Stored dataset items
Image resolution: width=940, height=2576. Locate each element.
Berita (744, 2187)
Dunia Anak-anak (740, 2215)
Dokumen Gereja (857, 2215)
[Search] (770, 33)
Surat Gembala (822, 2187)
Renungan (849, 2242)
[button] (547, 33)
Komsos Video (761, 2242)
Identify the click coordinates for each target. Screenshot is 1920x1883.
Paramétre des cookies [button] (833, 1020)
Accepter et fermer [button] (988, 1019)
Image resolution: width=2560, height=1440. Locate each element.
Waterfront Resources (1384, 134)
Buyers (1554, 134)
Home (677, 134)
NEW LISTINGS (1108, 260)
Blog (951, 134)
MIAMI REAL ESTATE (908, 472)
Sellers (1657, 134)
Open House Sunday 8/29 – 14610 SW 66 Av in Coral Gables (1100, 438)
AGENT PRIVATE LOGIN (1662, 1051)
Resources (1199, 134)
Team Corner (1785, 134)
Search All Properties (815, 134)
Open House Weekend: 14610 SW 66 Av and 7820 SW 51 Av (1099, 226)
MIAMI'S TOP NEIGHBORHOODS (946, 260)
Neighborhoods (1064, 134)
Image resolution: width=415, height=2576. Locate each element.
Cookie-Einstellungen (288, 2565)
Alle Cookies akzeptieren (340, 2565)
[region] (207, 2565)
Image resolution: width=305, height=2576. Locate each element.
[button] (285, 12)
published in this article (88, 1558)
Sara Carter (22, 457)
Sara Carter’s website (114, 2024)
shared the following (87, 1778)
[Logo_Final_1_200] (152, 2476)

Problem
Output every record in full, exactly as it was given.

Expected output
Image resolution: width=940, height=2576. Locate each element.
Berita (744, 2187)
Dunia Anak-anak (740, 2215)
Dokumen Gereja (857, 2215)
[Search] (770, 33)
Surat Gembala (822, 2187)
Renungan (849, 2242)
[button] (547, 33)
Komsos Video (761, 2242)
Identify the click coordinates for each target. Screenshot is 1920x1883.
Paramétre des cookies [button] (833, 1020)
Accepter et fermer [button] (988, 1019)
Image resolution: width=2560, height=1440. Locate each element.
Waterfront Resources (1384, 134)
Buyers (1554, 134)
Home (677, 134)
NEW LISTINGS (1108, 260)
Blog (951, 134)
MIAMI REAL ESTATE (908, 472)
Sellers (1657, 134)
Open House Sunday 8/29 – 14610 SW 66 Av in Coral Gables (1100, 438)
AGENT PRIVATE LOGIN (1662, 1051)
Resources (1199, 134)
Team Corner (1785, 134)
Search All Properties (815, 134)
Open House Weekend: 14610 SW 66 Av and 7820 SW 51 Av (1099, 226)
MIAMI'S TOP NEIGHBORHOODS (946, 260)
Neighborhoods (1064, 134)
Image resolution: width=415, height=2576. Locate each element.
Cookie-Einstellungen (288, 2565)
Alle Cookies akzeptieren (340, 2565)
[region] (207, 2565)
Image resolution: width=305, height=2576. Locate each element.
[button] (285, 12)
published in this article (88, 1558)
Sara Carter (22, 457)
Sara Carter’s website (114, 2024)
shared the following (87, 1778)
[Logo_Final_1_200] (152, 2476)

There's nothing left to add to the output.